## Task
Each line from the start of the records through the line containing "Task: Click the margin-left: auto line" is to be transcribed exactly, and no other line is to be included.

## Task input
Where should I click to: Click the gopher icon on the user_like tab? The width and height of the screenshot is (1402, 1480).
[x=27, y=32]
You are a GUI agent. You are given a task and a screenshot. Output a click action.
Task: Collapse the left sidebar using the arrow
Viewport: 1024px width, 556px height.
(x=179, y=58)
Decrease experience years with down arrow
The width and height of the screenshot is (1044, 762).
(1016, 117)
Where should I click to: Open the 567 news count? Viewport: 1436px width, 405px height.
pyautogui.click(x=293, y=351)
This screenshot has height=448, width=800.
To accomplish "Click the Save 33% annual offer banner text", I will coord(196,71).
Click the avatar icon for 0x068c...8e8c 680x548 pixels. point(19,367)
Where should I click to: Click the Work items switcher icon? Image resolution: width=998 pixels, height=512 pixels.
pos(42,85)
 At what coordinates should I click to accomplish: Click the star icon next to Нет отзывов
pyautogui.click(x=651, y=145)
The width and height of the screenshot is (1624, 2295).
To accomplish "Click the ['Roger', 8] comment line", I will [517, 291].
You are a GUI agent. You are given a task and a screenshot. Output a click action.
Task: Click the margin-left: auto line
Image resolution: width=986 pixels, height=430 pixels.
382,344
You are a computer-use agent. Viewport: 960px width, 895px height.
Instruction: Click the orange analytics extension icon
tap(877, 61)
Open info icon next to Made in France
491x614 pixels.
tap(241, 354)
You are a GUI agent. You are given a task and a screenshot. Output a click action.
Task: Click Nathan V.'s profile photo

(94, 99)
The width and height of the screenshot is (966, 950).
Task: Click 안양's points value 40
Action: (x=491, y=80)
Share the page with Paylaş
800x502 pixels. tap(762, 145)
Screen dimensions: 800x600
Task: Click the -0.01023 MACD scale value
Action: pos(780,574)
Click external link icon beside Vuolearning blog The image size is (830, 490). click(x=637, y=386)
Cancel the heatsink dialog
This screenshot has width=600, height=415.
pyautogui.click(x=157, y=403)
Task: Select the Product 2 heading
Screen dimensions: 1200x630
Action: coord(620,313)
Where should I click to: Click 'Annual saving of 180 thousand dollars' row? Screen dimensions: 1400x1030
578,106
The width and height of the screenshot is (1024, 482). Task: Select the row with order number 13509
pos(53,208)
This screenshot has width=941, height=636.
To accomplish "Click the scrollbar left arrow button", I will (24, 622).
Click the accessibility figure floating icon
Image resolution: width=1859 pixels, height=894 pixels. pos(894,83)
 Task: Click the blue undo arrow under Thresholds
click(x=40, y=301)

## Exercise output
Where should I click to: Click the gopher icon on the user_like tab? The width and height of the screenshot is (1402, 1480).
[x=27, y=32]
You are a GUI agent. You are given a task and a screenshot. Output a click action.
Task: Collapse the left sidebar using the arrow
Viewport: 1024px width, 556px height.
(x=179, y=58)
Decrease experience years with down arrow
The width and height of the screenshot is (1044, 762).
(1016, 117)
Where should I click to: Open the 567 news count? Viewport: 1436px width, 405px height.
pyautogui.click(x=293, y=351)
This screenshot has height=448, width=800.
To accomplish "Click the Save 33% annual offer banner text", I will coord(196,71).
Click the avatar icon for 0x068c...8e8c 680x548 pixels. point(19,367)
Where should I click to: Click the Work items switcher icon? Image resolution: width=998 pixels, height=512 pixels.
pos(42,85)
 At what coordinates should I click to accomplish: Click the star icon next to Нет отзывов
pyautogui.click(x=651, y=145)
The width and height of the screenshot is (1624, 2295).
To accomplish "Click the ['Roger', 8] comment line", I will [517, 291].
You are a GUI agent. You are given a task and a screenshot. Output a click action.
Task: Click the margin-left: auto line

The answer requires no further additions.